(Stored data entries)
# # # #

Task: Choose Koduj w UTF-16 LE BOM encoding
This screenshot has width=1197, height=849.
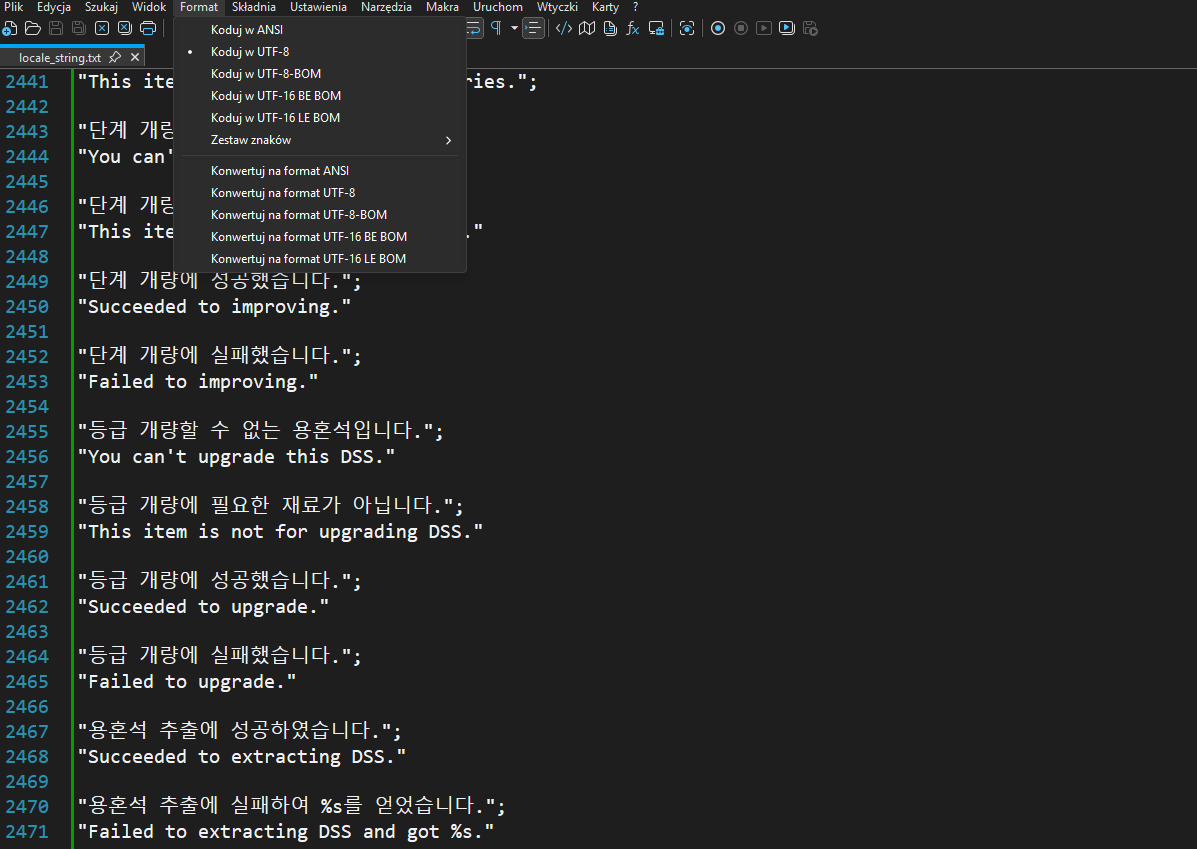Action: pyautogui.click(x=275, y=118)
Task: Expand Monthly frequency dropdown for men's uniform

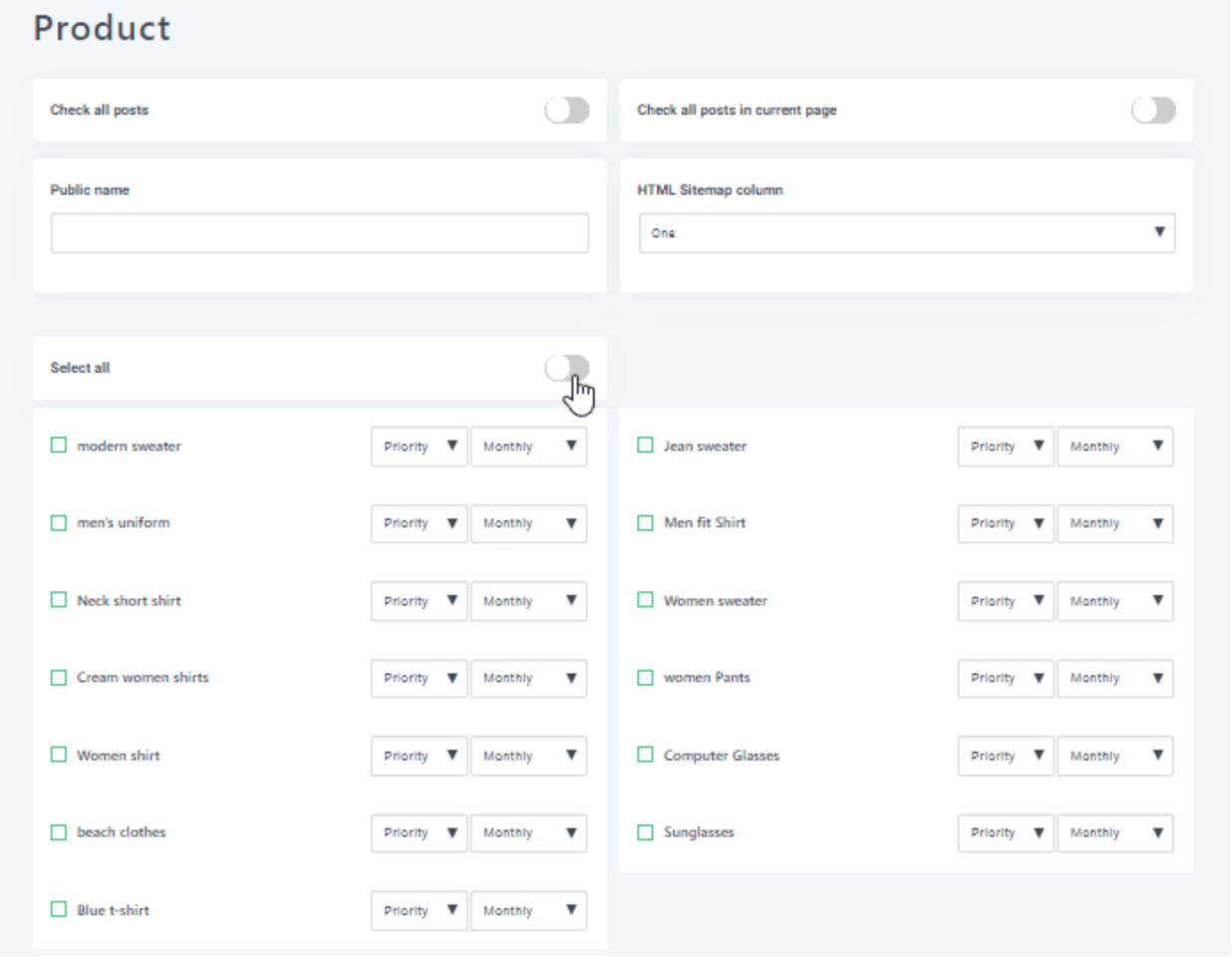Action: pyautogui.click(x=528, y=523)
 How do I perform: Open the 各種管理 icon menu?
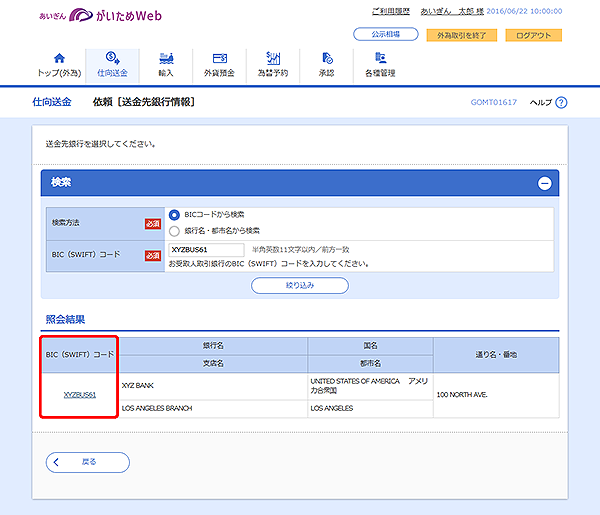coord(380,58)
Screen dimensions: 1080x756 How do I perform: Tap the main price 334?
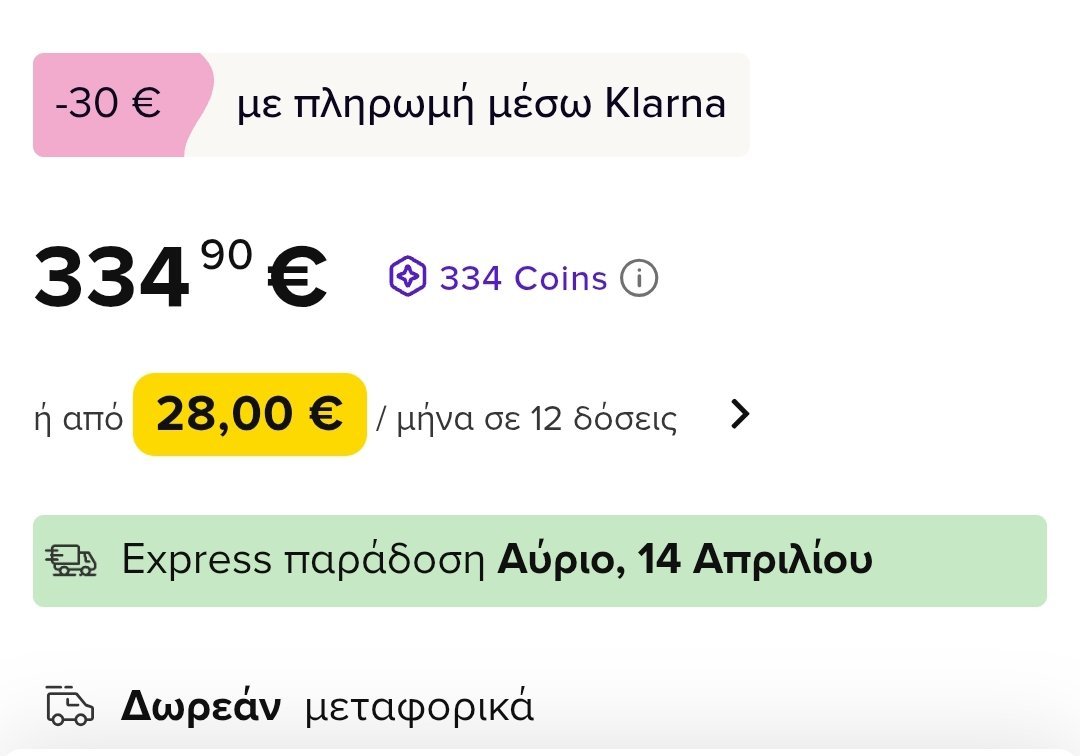112,278
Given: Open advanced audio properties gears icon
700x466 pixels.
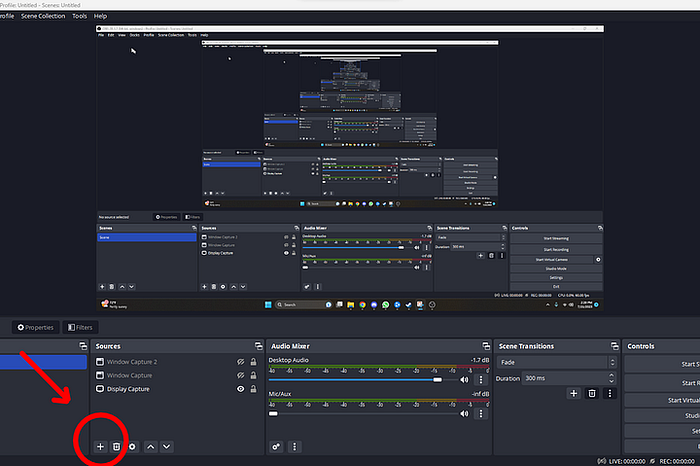Looking at the screenshot, I should pyautogui.click(x=276, y=446).
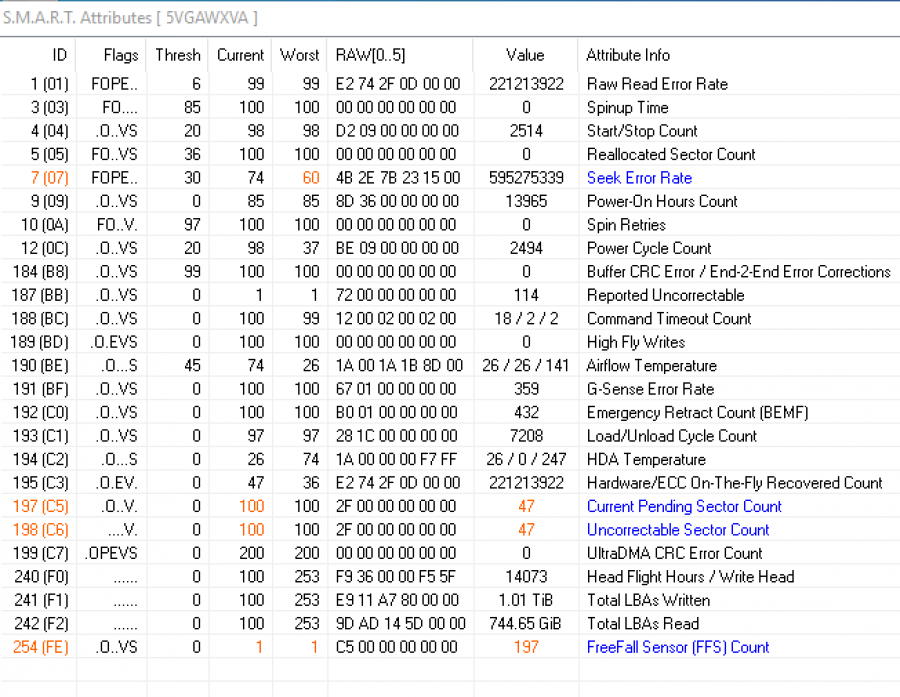The image size is (900, 697).
Task: Select the Airflow Temperature attribute row
Action: coord(651,366)
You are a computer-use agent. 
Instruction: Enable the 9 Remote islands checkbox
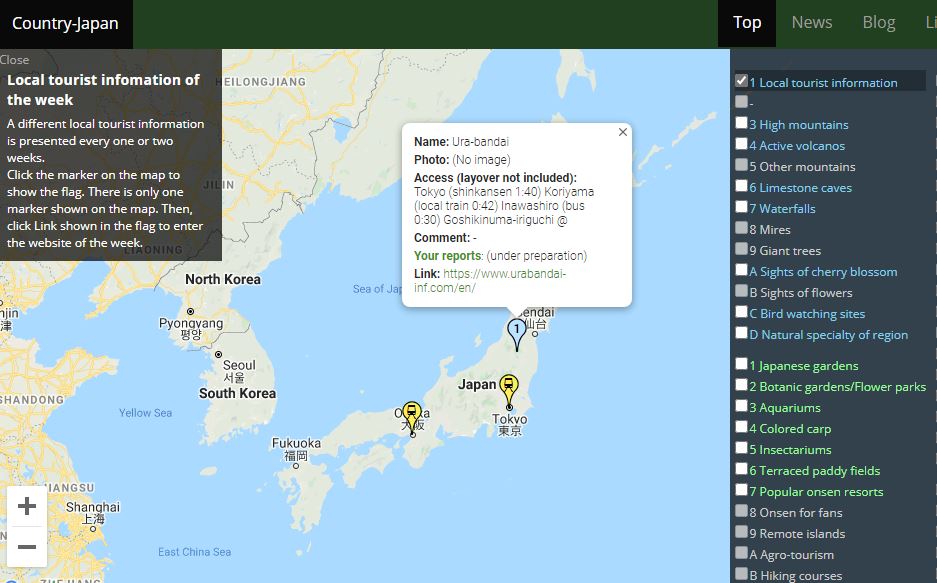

# # # #

Leaving out any images, restate every record word for word.

Task: Choose Koduj w UTF-16 LE BOM encoding
This screenshot has width=1197, height=849.
Action: pyautogui.click(x=275, y=118)
Task: Expand Monthly frequency dropdown for men's uniform

Action: pyautogui.click(x=528, y=523)
 How do I perform: Open the 各種管理 icon menu?
coord(380,58)
Screen dimensions: 1080x756 How do I perform: Tap the main price 334?
112,278
Given: Open advanced audio properties gears icon
700x466 pixels.
Looking at the screenshot, I should pyautogui.click(x=276, y=446).
The image size is (900, 697).
Task: Select the Airflow Temperature attribute row
Action: coord(651,366)
You are a computer-use agent. 
Instruction: Enable the 9 Remote islands checkbox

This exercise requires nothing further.